On November 12, 2009, Stephanie Olson filed a petition for a writ of habeas corpus pursuant to 28 U.S.C. § 2254 concerning her conviction in Kentucky state court for complicity to murder. DE 1. Warden Jeff Little responded on March 9, 2010. DE 10. Consistent with local practice, this matter was referred to the Hon. Edward B. Atkins, United States Magistrate Judge, pursuant to 28 U.S.C. § 636(b).

On January 5, 2012, the Magistrate Judge filed his Report and Recommendation that the petition be denied based on a review of the state court record and the applicable law. DE 20. Following an extension of time, Olson filed objections to the Report and Recommendation on February 9, 2012. DE 23. On February 23, 2012, Warden Little filed his response to Olson's objections. DE 25. This matter is now ripe for review.

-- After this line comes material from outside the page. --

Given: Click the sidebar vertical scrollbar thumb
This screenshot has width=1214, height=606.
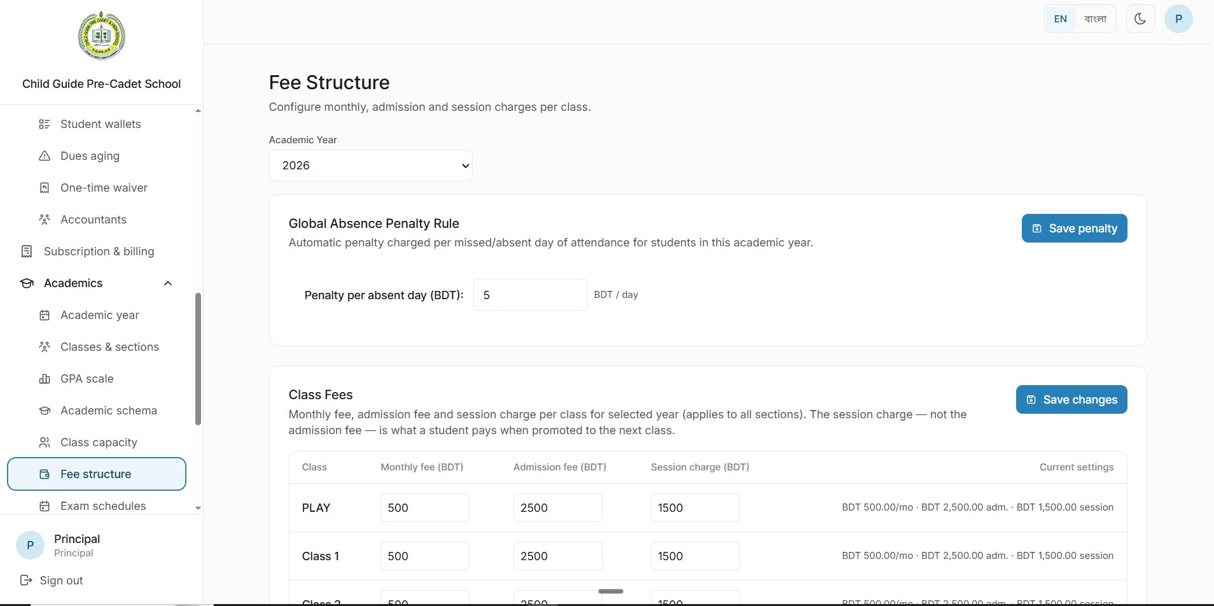Looking at the screenshot, I should point(198,359).
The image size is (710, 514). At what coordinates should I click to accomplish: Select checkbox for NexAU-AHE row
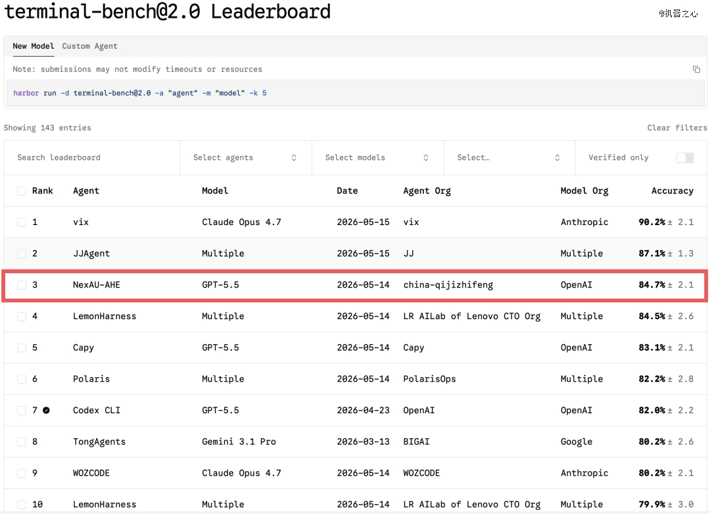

I. FACTUAL AND PROCEDURAL BACKGROUND

The facts of this matter were fully set out by the Supreme Court of Kentucky in Olson v. Commonwealth, No. 2005-SC-592, 2008 WL 746651 (Ky. March 20, 2008) and were briefly summarized in the Magistrate Judge's Report and Recommendation. Accordingly, the facts are recited herein only as necessary to place the Court's disposition of this matter in context.

The victim of the June 6, 2002 murder was Diane Snellen, Olson's mother, who disapproved of Olson's relationship with her boyfriend, David Dressman. Dressman and his acquaintance, Timothy Crabtree, were accused of the murder.

Olson was convicted by a Scott Circuit Court jury of complicity to murder. Record ("R") 2 at 2-4. As a result, she was sentenced to a term of imprisonment of twenty-five years. Olson's conviction and sentence were affirmed by the Kentucky Supreme Court. R. 6 at 112-137. Her petition for rehearing [R. 7 at 138-150] was denied but led to a modification of the Kentucky Supreme Court's Opinion. The modification did not affect the holding of the case. R. 9 at 158-184.

Olson then filed this petition for writ of habeas corpus pursuant to 28 U.S.C. § 2254. DE 1. In support, Olson argued that she was entitled to relief on the following grounds: (1) the evidence at the state trial was constitutionally insufficient to sustain her conviction for complicity to murder; (2) she was denied a fundamentally fair trial and due process of law because of the improper tactics employed by the prosecution to obtain the "impeachment" testimony of Richard Roberts; (3) she was deprived of a fundamentally fair trial by the trial court's numerous evidentiary errors; (4) she was deprived of a fair trial and due process because the court denied her request for a mistrial based on the prosecutor's references in his opening statement to highly damaging testimony, which testimony was not presented.

II. THE MAGISTRATE JUDGE'S REPORT AND RECOMMENDATION

Pursuant to the Antiterrorism and Effective Death Penalty Act of 1996, 28 U.S.C. § 2254(d) ("AEDPA"), Magistrate Judge Atkins reviewed the state court's adjudication of the merits of Olson's claims to determine if it:

(1) resulted in a decision that was contrary to, or involved an unreasonable application of, clearly established Federal law, as determined by the Supreme Court of the United States; or
(2) resulted in a decision that was based on an unreasonable determination of the facts in light of the evidence presented in the State court proceeding.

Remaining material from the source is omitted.